# EXERCISE DESCRIPTION:
Reproduce the stretch of the material from the line containing "Image resolution: width=1321" through the line containing "will click(x=313, y=299).", including both of those lines.

# SUPPLIED INFORMATION:
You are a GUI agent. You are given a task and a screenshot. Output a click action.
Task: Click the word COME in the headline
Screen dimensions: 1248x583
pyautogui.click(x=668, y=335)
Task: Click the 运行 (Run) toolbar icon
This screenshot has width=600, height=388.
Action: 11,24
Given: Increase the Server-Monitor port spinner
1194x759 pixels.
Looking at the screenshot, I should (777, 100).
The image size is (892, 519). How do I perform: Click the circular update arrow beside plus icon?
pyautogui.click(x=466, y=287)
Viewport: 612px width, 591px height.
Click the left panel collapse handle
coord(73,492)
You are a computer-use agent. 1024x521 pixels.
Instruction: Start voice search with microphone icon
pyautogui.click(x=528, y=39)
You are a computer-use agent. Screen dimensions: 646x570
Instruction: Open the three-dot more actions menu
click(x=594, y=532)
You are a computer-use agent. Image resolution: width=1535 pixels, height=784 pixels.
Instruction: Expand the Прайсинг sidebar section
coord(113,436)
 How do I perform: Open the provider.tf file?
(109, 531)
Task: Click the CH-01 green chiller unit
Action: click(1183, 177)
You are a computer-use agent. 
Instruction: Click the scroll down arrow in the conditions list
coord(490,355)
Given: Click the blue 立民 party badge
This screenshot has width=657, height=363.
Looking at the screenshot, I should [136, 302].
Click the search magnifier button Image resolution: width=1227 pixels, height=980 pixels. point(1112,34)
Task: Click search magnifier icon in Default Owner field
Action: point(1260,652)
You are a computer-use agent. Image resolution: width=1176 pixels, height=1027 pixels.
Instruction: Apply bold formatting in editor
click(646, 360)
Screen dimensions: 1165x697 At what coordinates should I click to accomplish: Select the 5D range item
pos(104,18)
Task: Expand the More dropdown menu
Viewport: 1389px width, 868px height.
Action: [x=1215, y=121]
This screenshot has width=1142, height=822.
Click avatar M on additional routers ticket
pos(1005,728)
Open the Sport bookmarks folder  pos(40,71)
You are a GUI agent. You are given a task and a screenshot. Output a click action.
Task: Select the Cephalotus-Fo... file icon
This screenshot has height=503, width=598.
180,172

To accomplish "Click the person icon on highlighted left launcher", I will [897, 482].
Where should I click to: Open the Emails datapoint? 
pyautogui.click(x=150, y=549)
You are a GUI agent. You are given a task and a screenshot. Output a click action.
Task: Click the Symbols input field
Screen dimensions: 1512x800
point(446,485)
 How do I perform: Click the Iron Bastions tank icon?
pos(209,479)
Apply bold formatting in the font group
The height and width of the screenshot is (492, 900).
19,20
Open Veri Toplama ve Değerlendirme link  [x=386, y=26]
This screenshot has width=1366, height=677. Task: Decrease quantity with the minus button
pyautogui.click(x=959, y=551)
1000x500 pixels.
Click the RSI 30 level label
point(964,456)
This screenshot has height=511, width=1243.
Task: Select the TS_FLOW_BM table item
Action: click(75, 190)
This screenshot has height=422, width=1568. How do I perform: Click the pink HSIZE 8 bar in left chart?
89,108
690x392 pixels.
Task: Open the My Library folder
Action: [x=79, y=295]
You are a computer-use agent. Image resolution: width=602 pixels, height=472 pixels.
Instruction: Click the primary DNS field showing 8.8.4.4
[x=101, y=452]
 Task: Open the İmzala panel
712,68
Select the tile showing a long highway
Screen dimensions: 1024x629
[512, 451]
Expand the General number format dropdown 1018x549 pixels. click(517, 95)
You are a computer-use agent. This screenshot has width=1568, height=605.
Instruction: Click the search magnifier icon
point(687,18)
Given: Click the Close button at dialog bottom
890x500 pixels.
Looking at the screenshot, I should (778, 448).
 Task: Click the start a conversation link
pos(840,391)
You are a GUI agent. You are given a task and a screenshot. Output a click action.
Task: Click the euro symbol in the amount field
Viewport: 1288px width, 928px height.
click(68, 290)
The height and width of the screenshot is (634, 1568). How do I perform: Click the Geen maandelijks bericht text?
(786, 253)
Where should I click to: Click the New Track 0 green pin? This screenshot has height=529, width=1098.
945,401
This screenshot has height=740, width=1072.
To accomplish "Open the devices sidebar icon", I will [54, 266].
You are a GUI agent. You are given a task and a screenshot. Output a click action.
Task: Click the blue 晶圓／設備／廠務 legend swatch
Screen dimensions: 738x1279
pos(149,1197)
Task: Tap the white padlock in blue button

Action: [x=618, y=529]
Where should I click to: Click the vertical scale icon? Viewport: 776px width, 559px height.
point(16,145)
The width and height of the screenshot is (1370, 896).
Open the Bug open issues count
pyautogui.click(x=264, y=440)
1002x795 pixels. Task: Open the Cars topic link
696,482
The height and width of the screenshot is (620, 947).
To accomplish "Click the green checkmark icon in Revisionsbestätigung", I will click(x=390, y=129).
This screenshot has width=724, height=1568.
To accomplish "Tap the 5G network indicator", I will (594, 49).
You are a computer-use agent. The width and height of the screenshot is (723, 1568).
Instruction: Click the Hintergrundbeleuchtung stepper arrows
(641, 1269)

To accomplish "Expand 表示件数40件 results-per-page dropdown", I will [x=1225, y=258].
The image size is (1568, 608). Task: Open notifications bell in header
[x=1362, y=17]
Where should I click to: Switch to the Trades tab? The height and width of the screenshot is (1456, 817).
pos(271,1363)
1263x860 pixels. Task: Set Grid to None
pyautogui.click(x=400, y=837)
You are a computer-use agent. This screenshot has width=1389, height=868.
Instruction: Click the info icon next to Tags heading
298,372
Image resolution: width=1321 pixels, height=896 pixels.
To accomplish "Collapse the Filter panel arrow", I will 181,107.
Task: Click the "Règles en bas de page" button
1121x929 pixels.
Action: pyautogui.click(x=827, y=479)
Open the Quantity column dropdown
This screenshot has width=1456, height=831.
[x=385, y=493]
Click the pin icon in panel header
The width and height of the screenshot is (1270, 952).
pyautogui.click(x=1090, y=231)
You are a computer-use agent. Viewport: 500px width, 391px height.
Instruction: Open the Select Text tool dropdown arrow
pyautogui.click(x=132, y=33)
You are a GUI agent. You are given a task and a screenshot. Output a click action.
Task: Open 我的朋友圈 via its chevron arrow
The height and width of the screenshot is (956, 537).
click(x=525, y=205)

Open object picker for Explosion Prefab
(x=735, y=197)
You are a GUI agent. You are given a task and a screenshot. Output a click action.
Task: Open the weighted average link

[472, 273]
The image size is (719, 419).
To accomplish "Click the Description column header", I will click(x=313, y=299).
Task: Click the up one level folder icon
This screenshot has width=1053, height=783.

# EXERCISE OUTPUT:
Image resolution: width=1321 pixels, height=896 pixels.
To accomplish "Collapse the Filter panel arrow", I will 181,107.
Task: Click the "Règles en bas de page" button
1121x929 pixels.
Action: pyautogui.click(x=827, y=479)
Open the Quantity column dropdown
This screenshot has width=1456, height=831.
[x=385, y=493]
Click the pin icon in panel header
The width and height of the screenshot is (1270, 952).
pyautogui.click(x=1090, y=231)
You are a computer-use agent. Viewport: 500px width, 391px height.
Instruction: Open the Select Text tool dropdown arrow
pyautogui.click(x=132, y=33)
You are a GUI agent. You are given a task and a screenshot. Output a click action.
Task: Open 我的朋友圈 via its chevron arrow
The height and width of the screenshot is (956, 537).
click(x=525, y=205)

Open object picker for Explosion Prefab
(x=735, y=197)
You are a GUI agent. You are given a task and a screenshot. Output a click action.
Task: Open the weighted average link

[472, 273]
The image size is (719, 419).
To accomplish "Click the Description column header", I will click(x=313, y=299).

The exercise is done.